20 January, 2014
There's little doubt that Wokingham is a desirable place to live. The Berkshire market town has a reputation for providing parents with the perfect environment in which to bring up children, and many London commuters have also found it to be an ideal place for settling. As quiet and relaxing as it can be, it offers easy access to nearby Reading to the west and the capital to the east.
Wokingham's council has, over the last few years, looked to make it easier for those looking to join the 30,000 or so people who already reside in the town. Since 2011, 1,561 new properties have been created, easing the strain on the area's property market considerably.
Any development of this kind will have a number of knock-on benefits. For a start, jobs have been created by the building work itself, and more roles will no doubt be made available as infrastructure is adjusted to meet the needs of a growing local population.
The government incentive for new property in Wokingham
In more direct terms, Wokingham Borough Council is now expecting to receive more than £2.7 million in extra government funding over the next two years, simply for boosting its capacity so effectively. This will no doubt be spent on improving the lives of locals even further.

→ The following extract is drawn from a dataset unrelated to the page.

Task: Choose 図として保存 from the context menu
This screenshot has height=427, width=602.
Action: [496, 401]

The reward has been given as part of the Government-orchestrated New Homes Bonus scheme. To qualify, authorities must be seen to be building new properties, while also bringing abandoned homes back to life. As well as the new homes which have been created in Wokingham, the council has also brought 91 empty homes back onto the market.

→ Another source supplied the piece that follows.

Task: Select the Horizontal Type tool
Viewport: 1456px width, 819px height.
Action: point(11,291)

Looking to the future of Wokingham property development
These new homes only mark the beginning of the plans for Wokingham. It is thought that the council is hoping to build another 13,500 properties in the next 12 years, signalling huge growth for the area.
Of course, the building of new houses will inevitably present a few obstacles for the local authority. It has been suggested that flooding could become more of an issue if the development work isn't planned extremely carefully. The Loddon Valley Residents' Association (LVRA), for example, recently appealed to David Cameron to look carefully at the potential impact the growth could have on flooding vulnerability.
The concerns voiced by locals are being considered carefully, however. The LVRA has been working closely with the council, as well as Thames Water and the Environment Agency, to ensure homes and businesses can be kept safe.
There seems to be a strong focus on extending residential capacity in Wokingham, and it's pretty obvious that the council wants to ensure the town can continue to go from strength to strength over the next decade. In order to have the right impact, though, this development work needs to be planned with precision. No doubt the extra government funding, along with the input of the area's current residents, will go some way to making sure that this can be the case.